- What the task requires -
Reproduce word for word the section of the court ruling below on conscriptive evidence, from "[50] This so-called" up to and including "Crim. L.R. 163.".

- Passage given -
● ● ● ● ●

In other words "[e]vidence is derivative evidence if it would not have been obtained but for the conscriptive evidence" see Sopinka J. in R. v. Feeney, 1997 342 (SCC), [1997] 2 S.C.R. 13, [1997] S.C.J. No. 49, 115 C.C.C. (3d) 129, at para. 70.
[47] In this case, the police searched the appellant and found the gun because of his inculpatory answer to Gomes' questions. The appellant gave these answers during a detention that was arbitrary and thus in violation of his rights under s. 9 of the [page20 ]Charter. The officers testified that but for the appellant's answers, they would not have arrested or physically searched him. The appellant's answers were "conscriptive evidence" and the revolver is derivative evidence. As the officers were adamant that without the appellant's inculpatory answers they would not have searched him, the Crown cannot establish that the police could have found the revolver by non-conscriptive means.
[48] Violations of s. 9 of the Charter rarely yield conscriptive or derivative evidence affecting the fairness of a trial. The more typical case is a violation of s. 10(b) or even s. 8. However, where, as in this case, the arbitrary detention created the context in which the appellant admitted possession of the loaded revolver, the revolver should be classified as conscriptive real evidence.
[49] The question then becomes whether this conclusion ends the s. 24(2) inquiry. I do not think that it should, or that it does in this case. I think it is fair to say that up until now, trial and provincial appellate courts have viewed the Supreme Court of Canada's jurisprudence on s. 24(2), especially Stillman, as standing for the proposition that conscriptive or derivative evidence affecting the fairness of the trial will be excluded in all, or virtually all, cases without consideration of the other two Collins factors.
[50] This so-called "automatic exclusionary rule", or near automatic exclusionary rule, has been the subject of strong academic criticism and, respectfully, does not seem faithful to the language of s. 24(2) itself, which directs the court to consider "all the circumstances" bearing on the repute of the justice system. More germane to this case, some recent decisions seem to signal that the Supreme Court of Canada is willing to moderate the strictness with which it has applied the trial fairness factor to exclude evidence obtained in violation of a Charter guarantee. Some of the academic criticism and recent case law are admirably canvassed by Steel J.A. in Dolnychuk. I rely on, but will not repeat, her discussion in that case. See also, David M. Paciocco"Stillman, Disproportion and the Fair Trial Dichotomy under Section 24(2)" (1997) 2 Can. Crim. L.R. 163.
[51] The most pertinent recent case is R. v. Elias; R. v. Orbanski, 2005 SCC 37, [2005] 2 S.C.R. 3, [2005] S.C.J. No. 37, 196 C.C.C. (3d) 481 where, in concurring reasons, LeBel J., writing for himself and Fish J., cautioned at para. 93 that the court had not established a pure exclusionary rule for conscriptive evidence:
Our Court has remained mindful of the principle that the Charter did not establish a pure exclusionary rule. It attaches considerable importance to the nature of the evidence. It is constantly concerned about the potential impact on the fairness of a criminal trial of the admission of conscriptive evidence obtained in breach of a Charter right. Nevertheless, while this part of [page21 ]the analysis is often determinative of the outcome, our Court has not suggested that the presence of conscriptive evidence that has been obtained illegally is always the end of the matter and that the other stages and factors of the process become irrelevant.

● ● ● ● ●

- Data section -
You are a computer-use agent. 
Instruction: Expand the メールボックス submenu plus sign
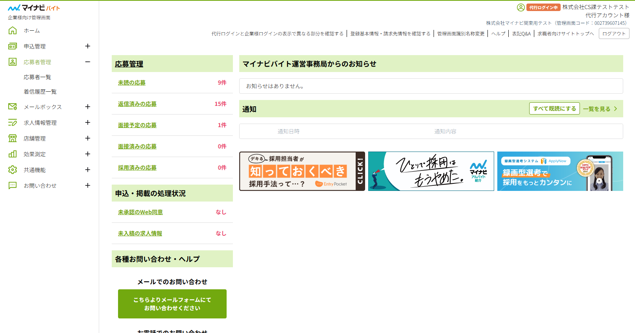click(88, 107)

● ● ● ● ●

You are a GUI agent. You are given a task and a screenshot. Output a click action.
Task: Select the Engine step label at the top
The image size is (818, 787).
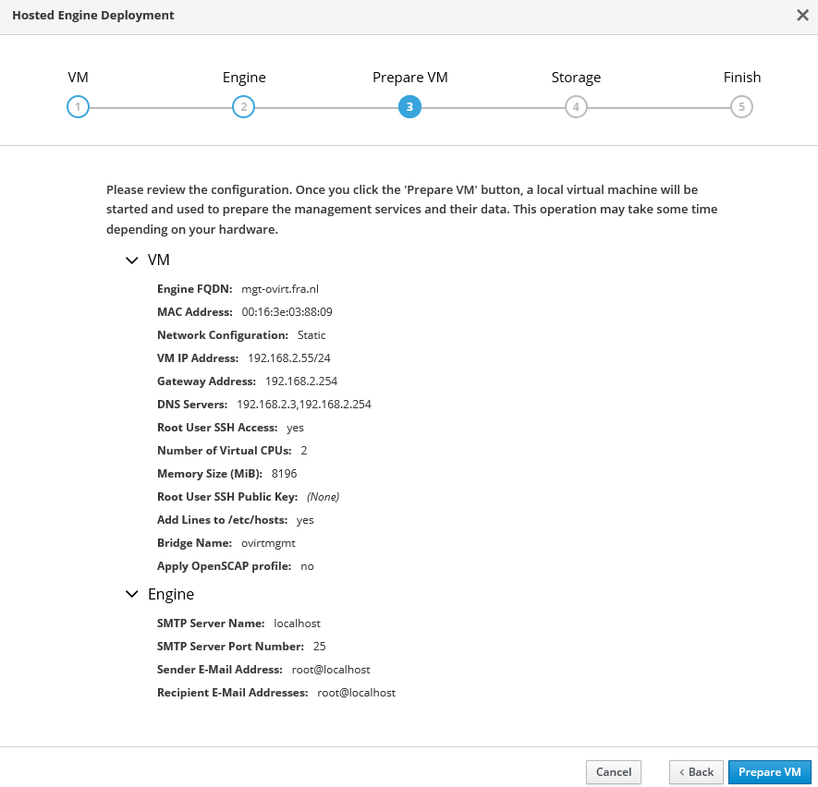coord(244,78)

● ● ● ● ●

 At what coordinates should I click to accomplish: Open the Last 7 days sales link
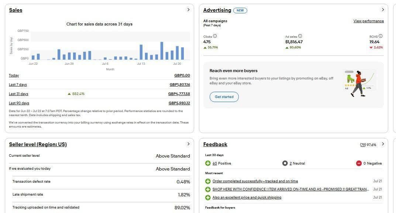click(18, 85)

● ● ● ● ●

- Final answer -
[50] This so-called "automatic exclusionary rule", or near automatic exclusionary rule, has been the subject of strong academic criticism and, respectfully, does not seem faithful to the language of s. 24(2) itself, which directs the court to consider "all the circumstances" bearing on the repute of the justice system. More germane to this case, some recent decisions seem to signal that the Supreme Court of Canada is willing to moderate the strictness with which it has applied the trial fairness factor to exclude evidence obtained in violation of a Charter guarantee. Some of the academic criticism and recent case law are admirably canvassed by Steel J.A. in Dolnychuk. I rely on, but will not repeat, her discussion in that case. See also, David M. Paciocco"Stillman, Disproportion and the Fair Trial Dichotomy under Section 24(2)" (1997) 2 Can. Crim. L.R. 163.